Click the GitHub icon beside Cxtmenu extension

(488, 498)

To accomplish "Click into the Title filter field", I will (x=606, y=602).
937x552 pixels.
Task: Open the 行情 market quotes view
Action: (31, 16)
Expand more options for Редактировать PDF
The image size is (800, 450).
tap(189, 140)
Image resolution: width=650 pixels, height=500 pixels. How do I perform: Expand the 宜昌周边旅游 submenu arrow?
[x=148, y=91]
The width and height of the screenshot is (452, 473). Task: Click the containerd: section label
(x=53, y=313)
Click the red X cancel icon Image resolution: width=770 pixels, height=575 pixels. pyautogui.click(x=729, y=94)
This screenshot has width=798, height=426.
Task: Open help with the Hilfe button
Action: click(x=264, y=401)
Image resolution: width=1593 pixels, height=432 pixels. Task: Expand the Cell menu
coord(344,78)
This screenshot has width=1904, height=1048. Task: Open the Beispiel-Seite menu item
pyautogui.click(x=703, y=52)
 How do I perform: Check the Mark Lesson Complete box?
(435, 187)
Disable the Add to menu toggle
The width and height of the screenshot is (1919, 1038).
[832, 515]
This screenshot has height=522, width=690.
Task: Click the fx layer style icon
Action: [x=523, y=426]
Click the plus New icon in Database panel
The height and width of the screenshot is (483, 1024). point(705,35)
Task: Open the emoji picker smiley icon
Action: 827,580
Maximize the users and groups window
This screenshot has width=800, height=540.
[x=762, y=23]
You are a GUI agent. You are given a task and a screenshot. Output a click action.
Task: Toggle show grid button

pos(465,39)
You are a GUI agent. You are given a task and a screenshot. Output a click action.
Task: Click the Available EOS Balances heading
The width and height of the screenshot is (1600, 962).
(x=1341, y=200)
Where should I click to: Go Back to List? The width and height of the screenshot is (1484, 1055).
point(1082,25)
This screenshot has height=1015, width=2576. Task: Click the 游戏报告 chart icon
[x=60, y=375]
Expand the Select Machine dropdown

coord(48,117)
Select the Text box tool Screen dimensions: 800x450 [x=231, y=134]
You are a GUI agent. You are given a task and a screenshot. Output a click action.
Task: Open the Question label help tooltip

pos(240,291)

### YOUR TASK:
Once you reach the line that contains "The width and height of the screenshot is (452, 473).", transcribe it and all remaining lines of the listing exactly; skip everything before it.

### EXERCISE ANSWER:
The width and height of the screenshot is (452, 473). Task: Click the containerd: section label
(x=53, y=313)
Click the red X cancel icon Image resolution: width=770 pixels, height=575 pixels. pyautogui.click(x=729, y=94)
This screenshot has width=798, height=426.
Task: Open help with the Hilfe button
Action: click(x=264, y=401)
Image resolution: width=1593 pixels, height=432 pixels. Task: Expand the Cell menu
coord(344,78)
This screenshot has width=1904, height=1048. Task: Open the Beispiel-Seite menu item
pyautogui.click(x=703, y=52)
 How do I perform: Check the Mark Lesson Complete box?
(435, 187)
Disable the Add to menu toggle
The width and height of the screenshot is (1919, 1038).
[832, 515]
This screenshot has height=522, width=690.
Task: Click the fx layer style icon
Action: [x=523, y=426]
Click the plus New icon in Database panel
The height and width of the screenshot is (483, 1024). point(705,35)
Task: Open the emoji picker smiley icon
Action: 827,580
Maximize the users and groups window
This screenshot has width=800, height=540.
[x=762, y=23]
You are a GUI agent. You are given a task and a screenshot. Output a click action.
Task: Toggle show grid button

pos(465,39)
You are a GUI agent. You are given a task and a screenshot. Output a click action.
Task: Click the Available EOS Balances heading
The width and height of the screenshot is (1600, 962).
(x=1341, y=200)
Where should I click to: Go Back to List? The width and height of the screenshot is (1484, 1055).
point(1082,25)
This screenshot has height=1015, width=2576. Task: Click the 游戏报告 chart icon
[x=60, y=375]
Expand the Select Machine dropdown

coord(48,117)
Select the Text box tool Screen dimensions: 800x450 [x=231, y=134]
You are a GUI agent. You are given a task and a screenshot. Output a click action.
Task: Open the Question label help tooltip

pos(240,291)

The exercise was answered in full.